===== Gekozen passage =====

ECLI:NL:CRVB:2024:1384

Centrale Raad van Beroep

Datum uitspraak
10 juli 2024
Publicatiedatum
15 juli 2024
Zaaknummer
23/2726 WIA
Instantie
Centrale Raad van Beroep
Type
Uitspraak
Rechtsgebied
Bestuursrecht; Socialezekerheidsrecht
Procedures
  • Hoger beroep
Rechters
Vindplaatsen
  • Rechtspraak.nl
AI samenvatting door LexboostAutomatisch gegenereerd

Toekenning van WIA-uitkering en beoordeling van arbeidsongeschiktheid

In deze zaak heeft de Centrale Raad van Beroep op 10 juli 2024 uitspraak gedaan in hoger beroep over de toekenning van een WIA-uitkering aan appellant, die zich op 13 juni 2018 ziekmeldde. Appellant werkte als verpakkingsmedewerker en schoonmaker, maar na een afwijzing van zijn WIA-aanvraag in 2020, heeft hij zijn werk hervat. Op 13 januari 2022 meldde hij zich opnieuw ziek, waarna het Uwv hem geen recht op een ZW-uitkering verleende, omdat hij arbeidsgeschikt werd geacht voor zijn werk als verpakkingsmedewerker. Na bezwaar werd appellant per 13 januari 2022 alsnog in aanmerking gebracht voor een WIA-uitkering, berekend naar een arbeidsongeschiktheid van 35,87%. De rechtbank Midden-Nederland verklaarde het beroep van appellant tegen het bestreden besluit ongegrond, wat appellant in hoger beroep aanvecht. De Raad oordeelt dat de rechtbank terecht geen reden zag om te twijfelen aan de medische beoordeling door de verzekeringsarts bezwaar en beroep. De door appellant ingebrachte medische informatie van zijn psycholoog leidde niet tot een ander oordeel. De Raad bevestigt de uitspraak van de rechtbank en de toekenning van de WIA-uitkering blijft in stand.

Uitspraak

23/2726 WIA
Datum uitspraak: 10 juli 2024
Centrale Raad van Beroep
Enkelvoudige kamer
Uitspraak op het hoger beroep tegen de uitspraak van de rechtbank Midden-Nederland van 25 augustus 2023, 22/5520 (aangevallen uitspraak)
Partijen:
[Appellant] te [woonplaats] (appellant)
de Raad van bestuur van het Uitvoeringsinstituut werknemersverzekeringen (Uwv)
PROCESVERLOOP
Appellant heeft hoger beroep ingesteld en een aanvullend stuk ingediend.
Het Uwv heeft een verweerschrift en een aanvullend stuk ingediend.

===== Vermeldingen voor opdracht =====

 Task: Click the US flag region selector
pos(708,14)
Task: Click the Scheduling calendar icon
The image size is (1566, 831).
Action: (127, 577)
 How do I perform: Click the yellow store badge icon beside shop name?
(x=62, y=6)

=====
===== Vermeldingen voor opdracht =====

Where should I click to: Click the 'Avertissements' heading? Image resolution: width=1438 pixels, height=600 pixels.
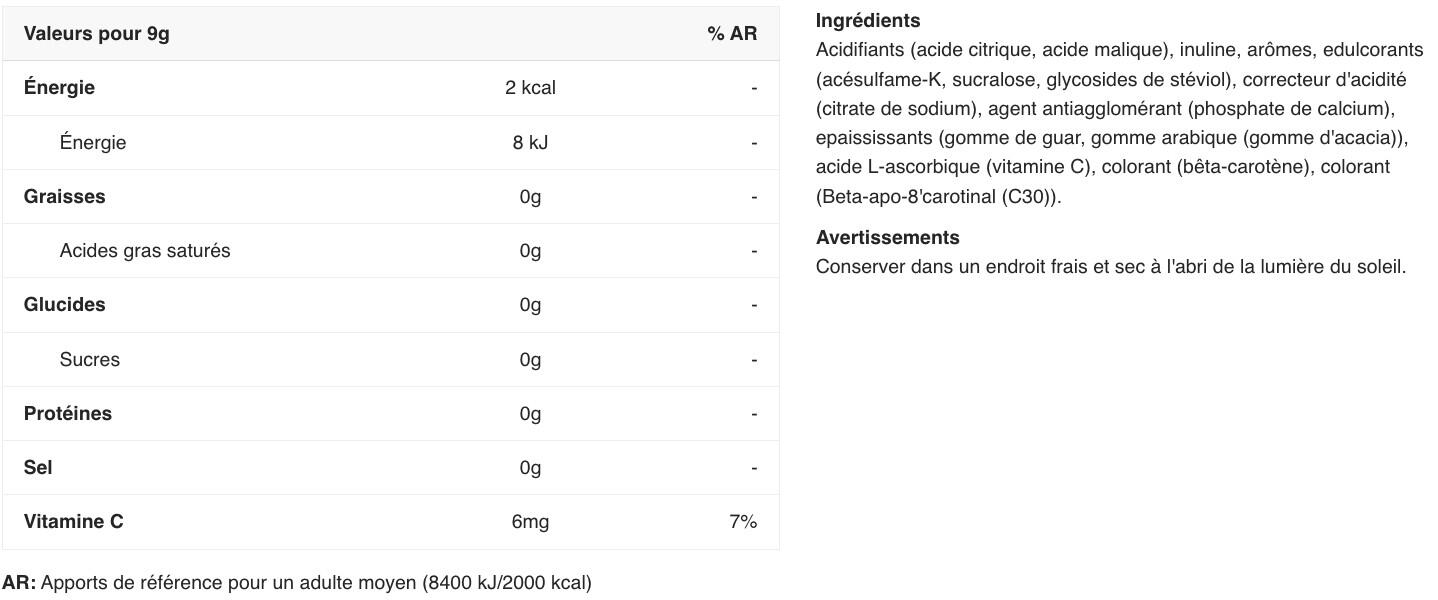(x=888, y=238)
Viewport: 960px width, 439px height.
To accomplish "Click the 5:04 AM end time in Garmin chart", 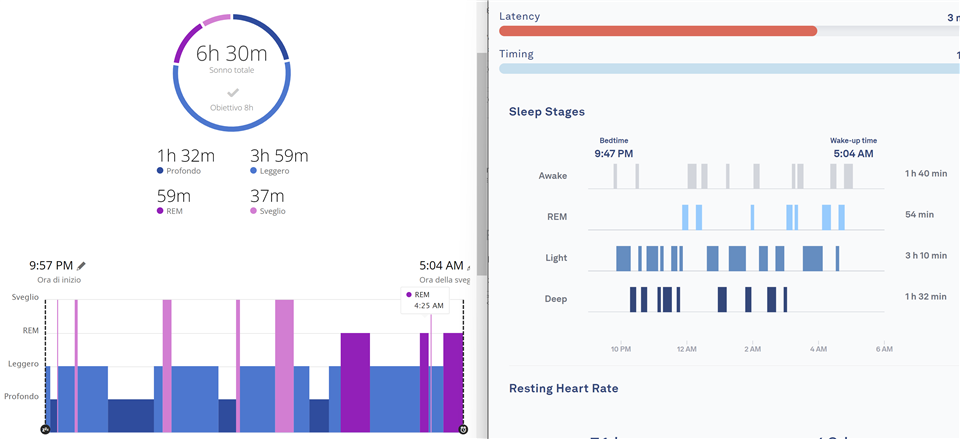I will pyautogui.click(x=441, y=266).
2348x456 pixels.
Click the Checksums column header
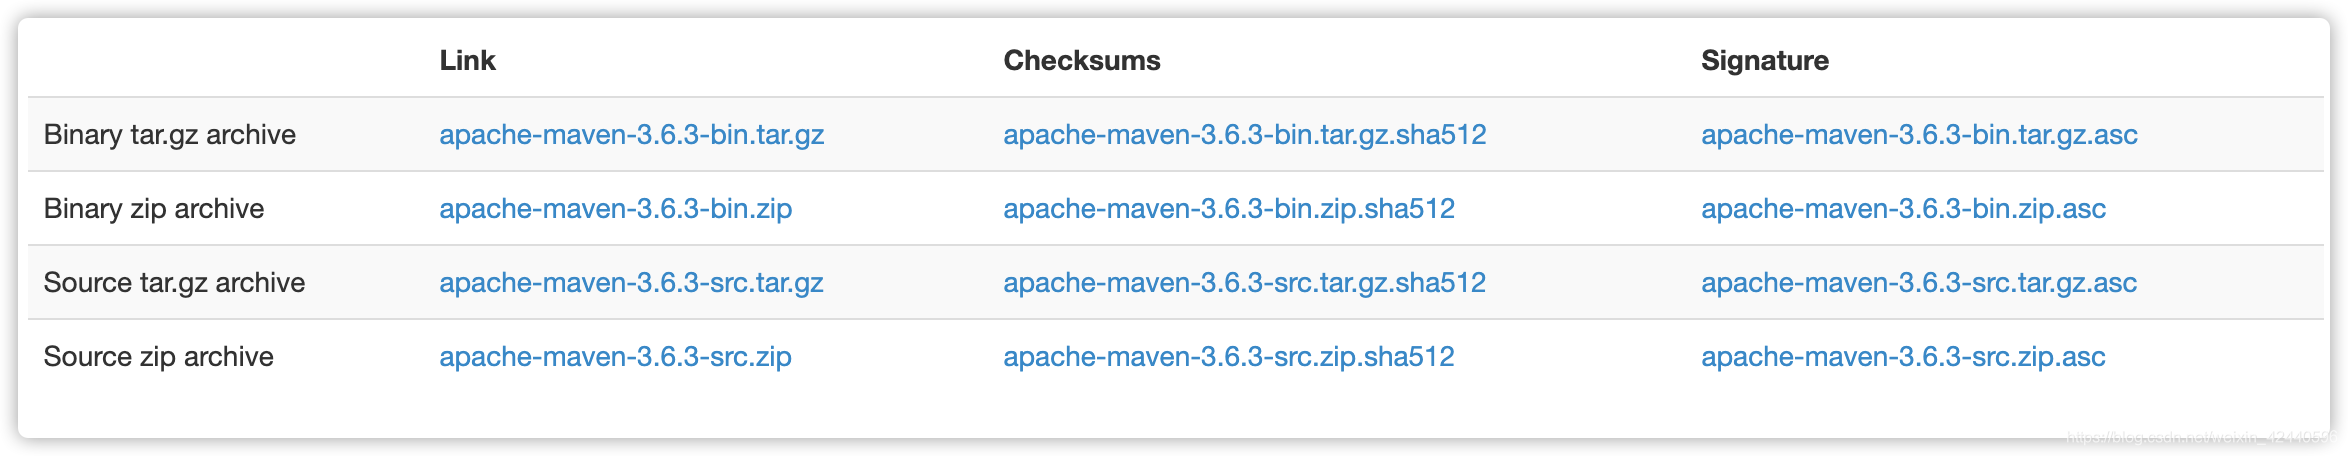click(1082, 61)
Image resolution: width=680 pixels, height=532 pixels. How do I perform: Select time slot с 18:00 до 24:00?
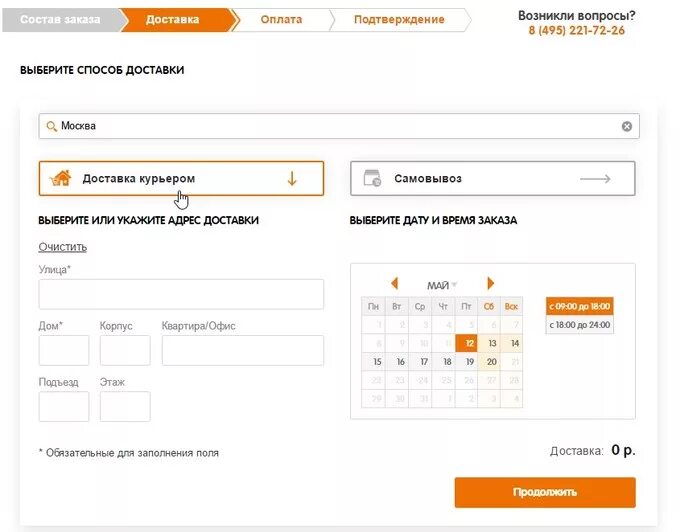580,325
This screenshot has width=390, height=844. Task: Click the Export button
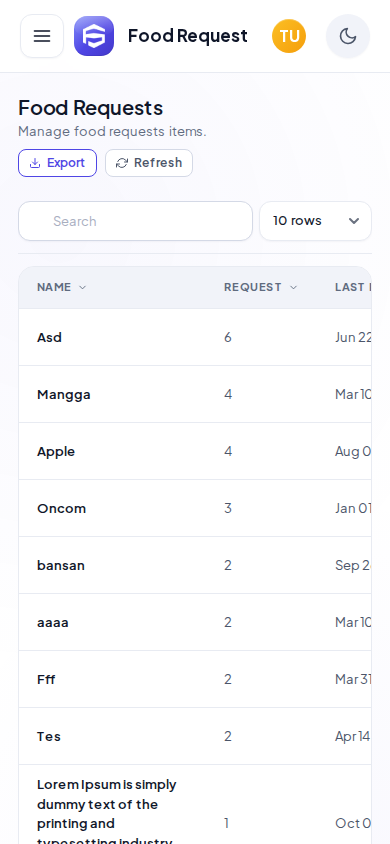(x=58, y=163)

=====

Schriftelijke opdracht A: Bewerk het stuk van de gekozen passage vanaf "de Raad van" tot en met "ingesteld en een aanvullend stuk ingediend.", waarbij je "aanvullend stuk" vervangt door "aanvullend document".
Schriftelijke opdracht B: Herschaal de vermeldingen van de regel met "Task: Click the Scheduling calendar icon" tot en met de regel met "(x=62, y=6)" en geef alleen die regels opnieuw weer, met de verzoeken erbij. Vermenigvuldig elk getal in de antwoorden, de coördinaten, met 2,55 en rond af op hele getallen, waarbij een half naar boven wordt afgerond.

Uitvoer A:
de Raad van bestuur van het Uitvoeringsinstituut werknemersverzekeringen (Uwv)
PROCESVERLOOP
Appellant heeft hoger beroep ingesteld en een aanvullend document ingediend.

Uitvoer B:
Task: Click the Scheduling calendar icon
The image size is (1566, 831).
Action: (324, 1471)
 How do I perform: Click the yellow store badge icon beside shop name?
(x=158, y=15)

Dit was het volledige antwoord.